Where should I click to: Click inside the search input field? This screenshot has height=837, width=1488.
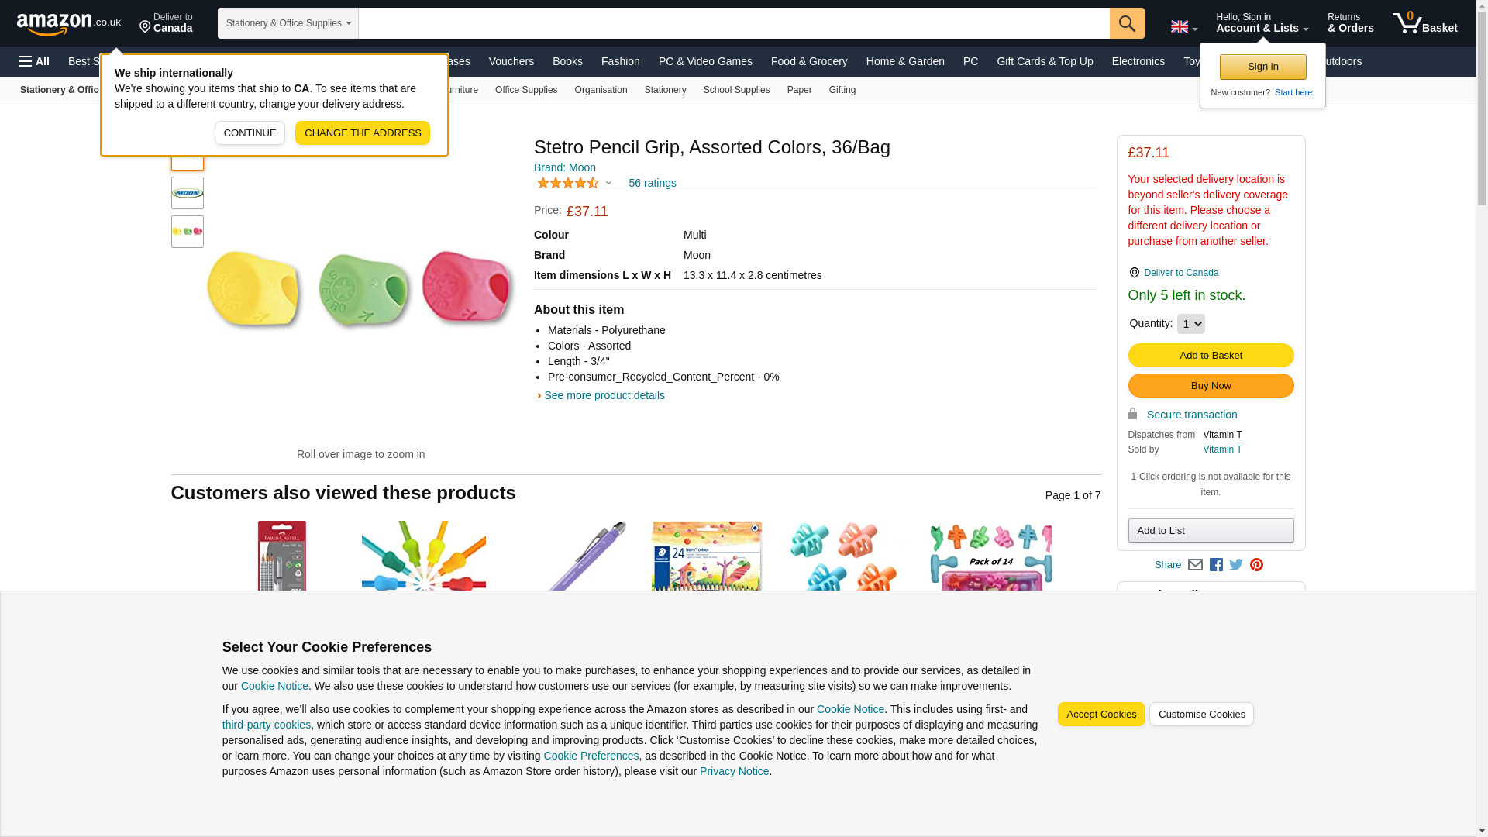(x=733, y=23)
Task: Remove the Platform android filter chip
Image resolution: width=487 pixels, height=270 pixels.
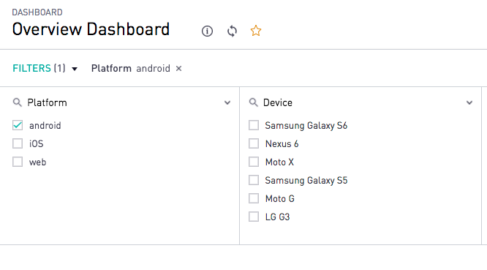Action: 178,68
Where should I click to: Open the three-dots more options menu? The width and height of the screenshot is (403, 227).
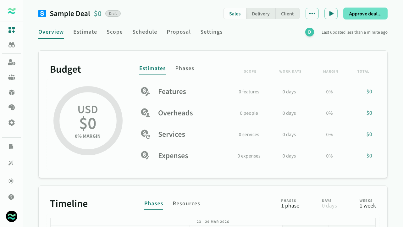[x=312, y=14]
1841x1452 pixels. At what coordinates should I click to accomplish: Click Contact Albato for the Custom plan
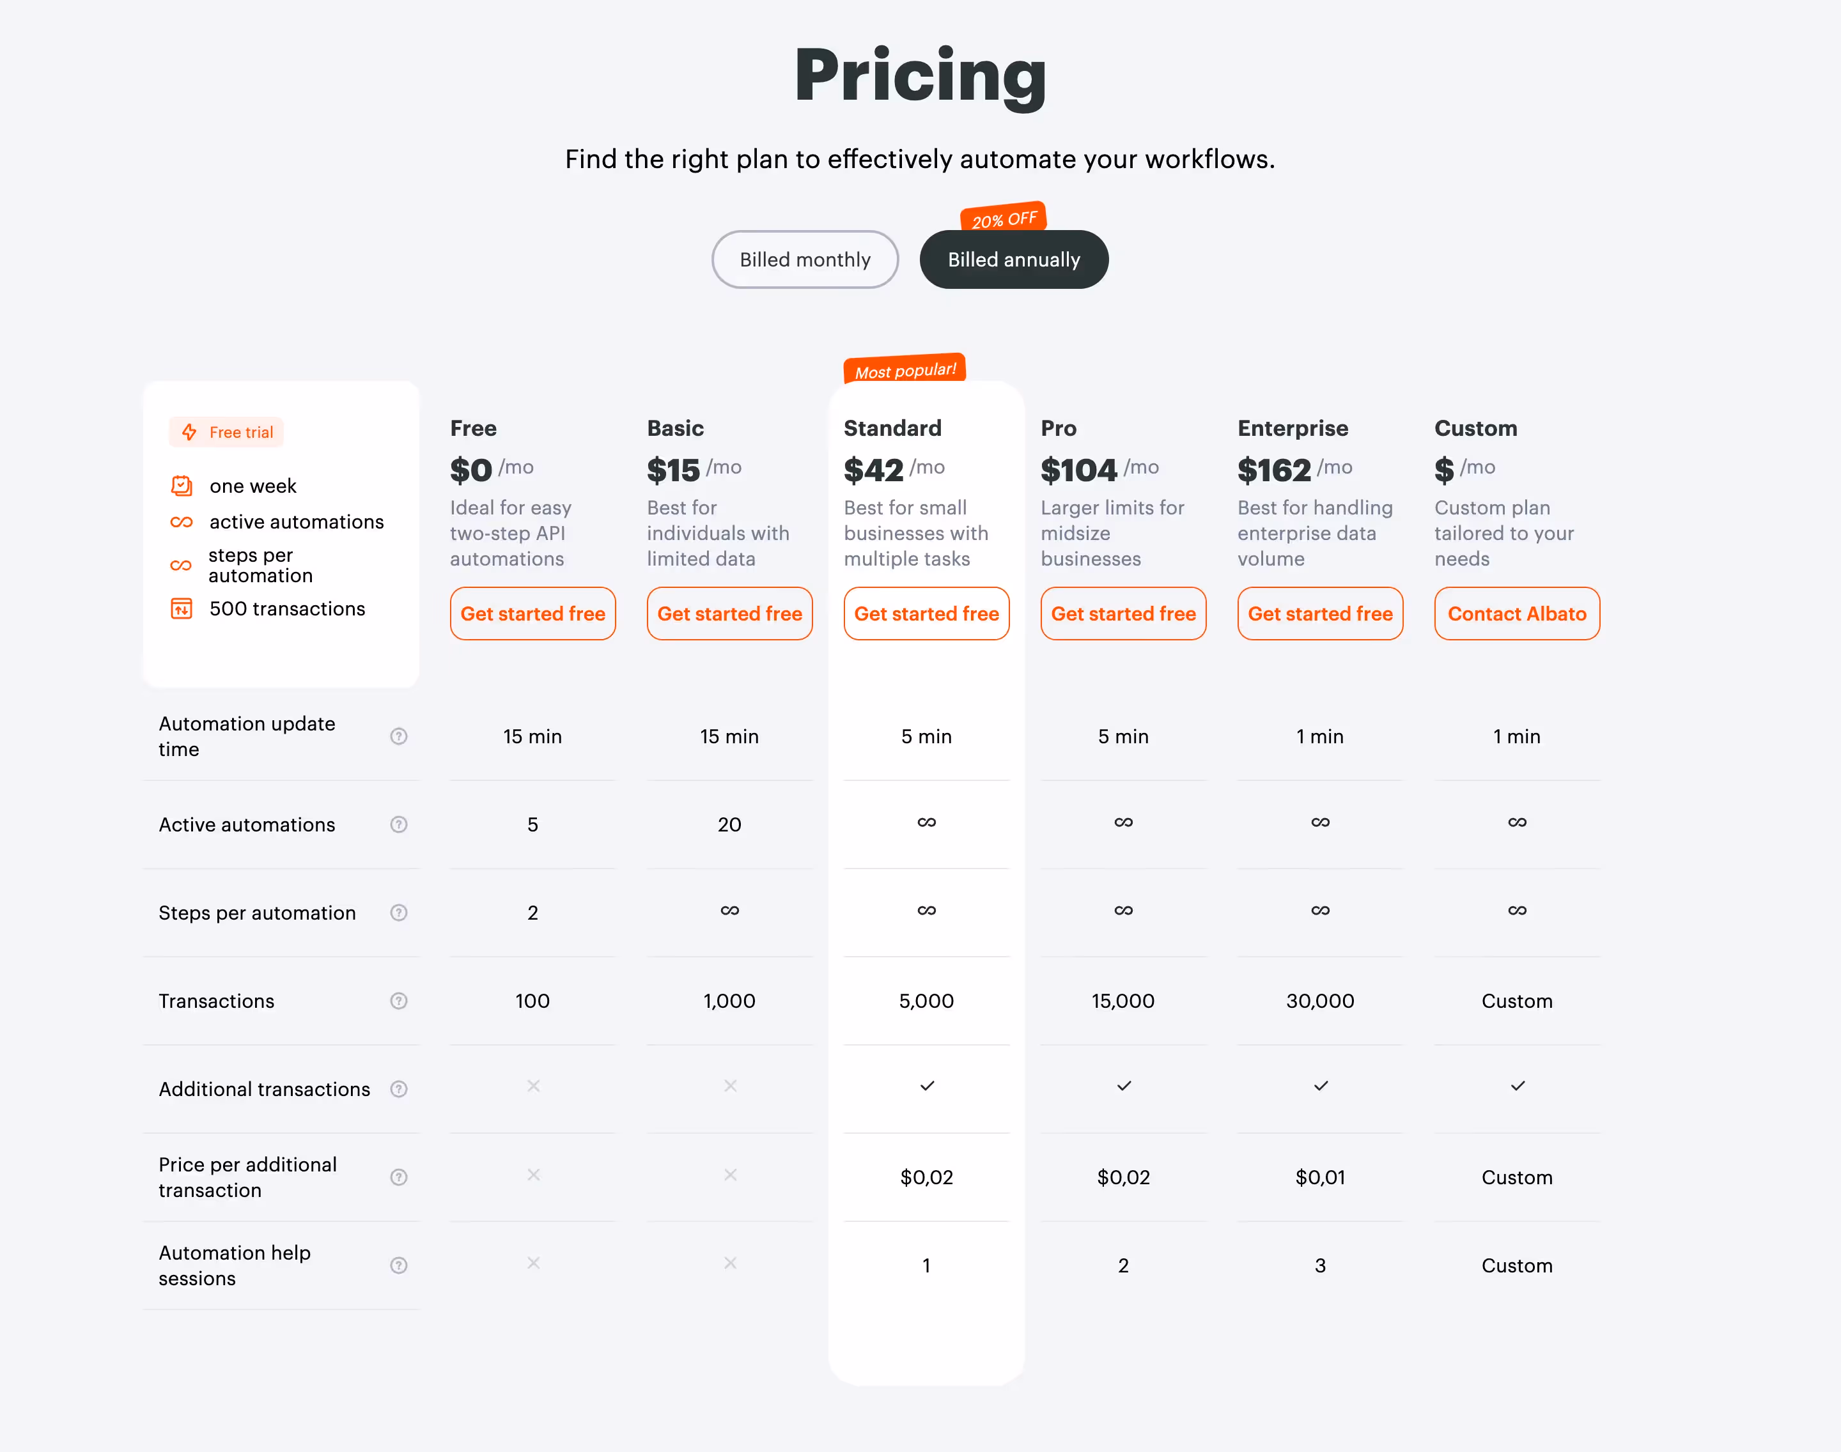1516,613
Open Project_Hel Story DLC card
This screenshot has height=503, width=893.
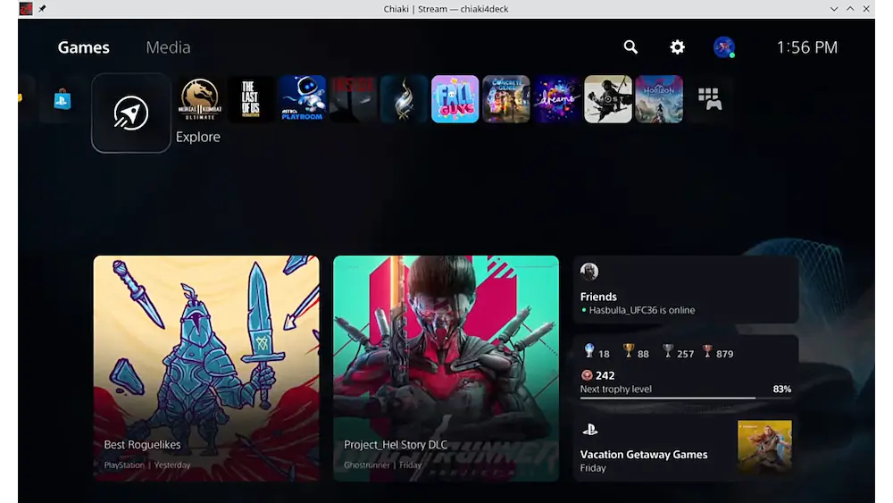point(446,368)
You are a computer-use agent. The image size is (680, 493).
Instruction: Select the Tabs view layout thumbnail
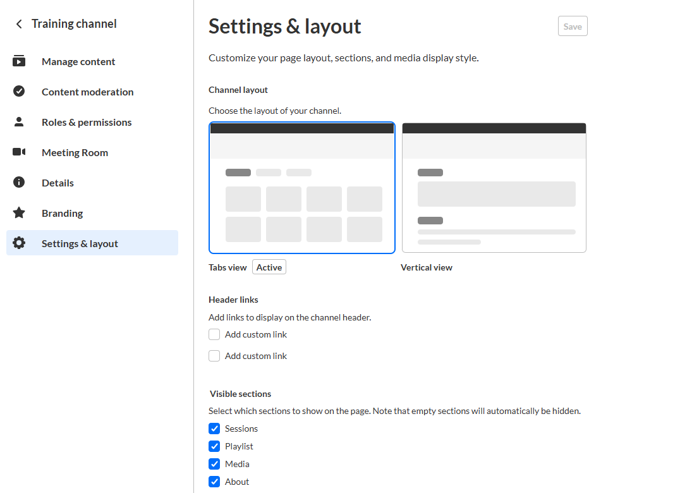(302, 188)
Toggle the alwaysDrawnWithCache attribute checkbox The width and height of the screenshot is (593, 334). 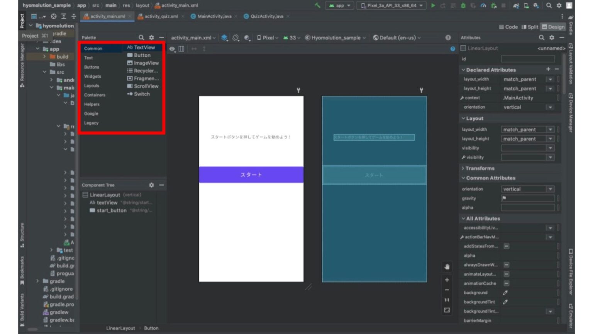pos(506,265)
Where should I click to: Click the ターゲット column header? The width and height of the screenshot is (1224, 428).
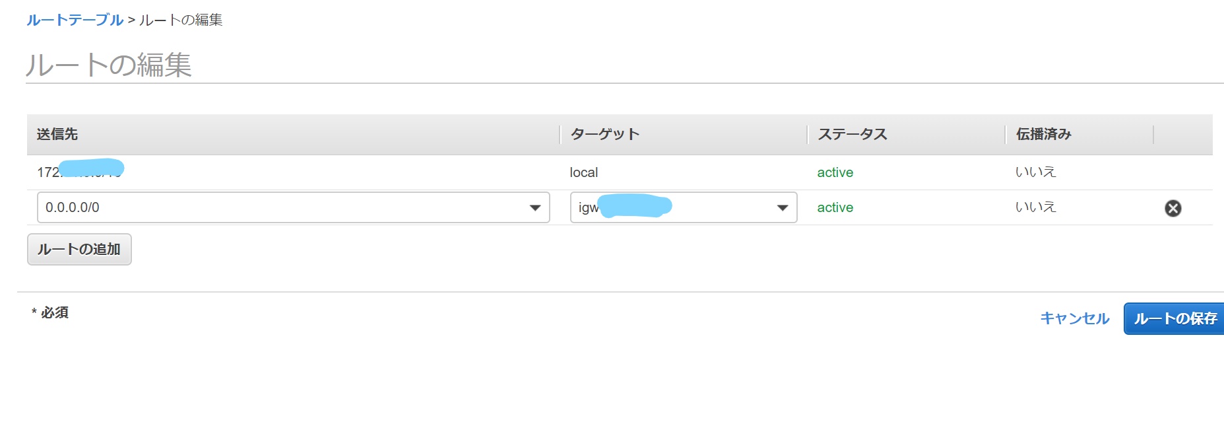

+--

## What you should do
Print, exactly and with no pictures, the lines of the listing above starting at the one that has "Image resolution: width=487" and ending at the one that has "You are a computer-use", both included.

## The answer
Image resolution: width=487 pixels, height=270 pixels.
Action: 178,68
Where should I click to: Open the three-dots more options menu? The width and height of the screenshot is (403, 227).
[x=312, y=14]
1841x1452 pixels. At what coordinates should I click to accomplish: Click Contact Albato for the Custom plan
1516,613
Open Project_Hel Story DLC card
This screenshot has height=503, width=893.
point(446,368)
You are a computer-use agent. The image size is (680, 493).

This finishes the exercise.